◆ PROBLEM DESCRIPTION ◆
Scan the listing below for the word "will" and copy every line that has it.

◆ EXERCISE MATERIAL ◆
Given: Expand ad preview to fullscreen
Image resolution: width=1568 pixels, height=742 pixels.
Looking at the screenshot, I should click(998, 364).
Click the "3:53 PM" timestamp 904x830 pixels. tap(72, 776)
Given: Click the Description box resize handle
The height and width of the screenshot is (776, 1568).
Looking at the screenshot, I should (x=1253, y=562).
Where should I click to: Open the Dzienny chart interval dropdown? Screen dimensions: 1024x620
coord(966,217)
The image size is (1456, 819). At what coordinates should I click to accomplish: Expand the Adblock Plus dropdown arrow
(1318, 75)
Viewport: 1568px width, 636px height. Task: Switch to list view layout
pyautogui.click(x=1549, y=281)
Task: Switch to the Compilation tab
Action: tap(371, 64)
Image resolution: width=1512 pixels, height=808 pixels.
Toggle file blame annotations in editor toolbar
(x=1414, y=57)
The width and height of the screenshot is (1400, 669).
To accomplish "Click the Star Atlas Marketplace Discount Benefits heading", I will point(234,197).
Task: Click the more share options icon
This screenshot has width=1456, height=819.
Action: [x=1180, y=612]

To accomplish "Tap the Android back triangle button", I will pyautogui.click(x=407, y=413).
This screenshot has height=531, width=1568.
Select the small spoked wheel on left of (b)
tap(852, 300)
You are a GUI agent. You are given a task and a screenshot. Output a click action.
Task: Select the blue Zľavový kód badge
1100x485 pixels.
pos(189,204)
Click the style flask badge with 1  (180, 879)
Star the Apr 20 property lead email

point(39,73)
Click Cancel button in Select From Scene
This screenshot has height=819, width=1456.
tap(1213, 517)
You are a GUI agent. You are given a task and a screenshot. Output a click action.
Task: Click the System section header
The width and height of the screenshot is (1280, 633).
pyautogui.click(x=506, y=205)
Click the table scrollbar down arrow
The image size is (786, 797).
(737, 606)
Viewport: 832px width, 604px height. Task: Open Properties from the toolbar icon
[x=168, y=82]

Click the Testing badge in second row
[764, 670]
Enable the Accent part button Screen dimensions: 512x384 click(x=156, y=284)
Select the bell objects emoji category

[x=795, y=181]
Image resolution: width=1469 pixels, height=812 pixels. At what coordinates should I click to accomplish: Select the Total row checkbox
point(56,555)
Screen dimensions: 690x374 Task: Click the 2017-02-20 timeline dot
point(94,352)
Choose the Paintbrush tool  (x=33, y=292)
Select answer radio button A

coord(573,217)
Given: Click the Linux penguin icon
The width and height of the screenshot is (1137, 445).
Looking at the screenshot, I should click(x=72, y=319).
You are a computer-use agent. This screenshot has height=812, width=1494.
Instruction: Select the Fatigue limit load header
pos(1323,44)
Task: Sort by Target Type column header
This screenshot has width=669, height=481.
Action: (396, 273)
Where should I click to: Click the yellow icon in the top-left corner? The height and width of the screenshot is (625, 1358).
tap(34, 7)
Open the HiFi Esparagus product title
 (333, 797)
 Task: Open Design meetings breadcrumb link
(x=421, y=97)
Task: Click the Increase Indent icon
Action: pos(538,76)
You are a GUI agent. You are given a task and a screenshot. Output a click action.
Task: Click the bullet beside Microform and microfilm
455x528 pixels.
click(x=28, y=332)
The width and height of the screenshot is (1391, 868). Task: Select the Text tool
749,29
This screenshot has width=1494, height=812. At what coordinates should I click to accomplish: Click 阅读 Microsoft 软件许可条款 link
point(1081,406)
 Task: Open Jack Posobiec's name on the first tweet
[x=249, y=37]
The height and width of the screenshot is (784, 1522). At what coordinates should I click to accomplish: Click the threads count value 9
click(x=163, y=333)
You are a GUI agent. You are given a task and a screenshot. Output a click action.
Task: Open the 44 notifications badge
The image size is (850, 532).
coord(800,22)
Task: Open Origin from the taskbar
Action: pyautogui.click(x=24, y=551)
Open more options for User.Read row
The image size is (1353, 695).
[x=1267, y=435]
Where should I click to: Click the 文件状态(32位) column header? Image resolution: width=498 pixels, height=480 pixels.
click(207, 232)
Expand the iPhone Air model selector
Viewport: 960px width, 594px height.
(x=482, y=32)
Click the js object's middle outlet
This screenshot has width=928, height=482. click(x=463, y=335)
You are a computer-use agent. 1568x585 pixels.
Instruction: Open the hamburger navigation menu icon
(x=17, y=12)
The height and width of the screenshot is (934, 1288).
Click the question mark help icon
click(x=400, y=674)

◆ WRITTEN SOLUTION ◆
To accomplish "Click the Star Atlas Marketplace Discount Benefits heading", I will point(234,197).
To accomplish "Tap the Android back triangle button", I will pyautogui.click(x=407, y=413).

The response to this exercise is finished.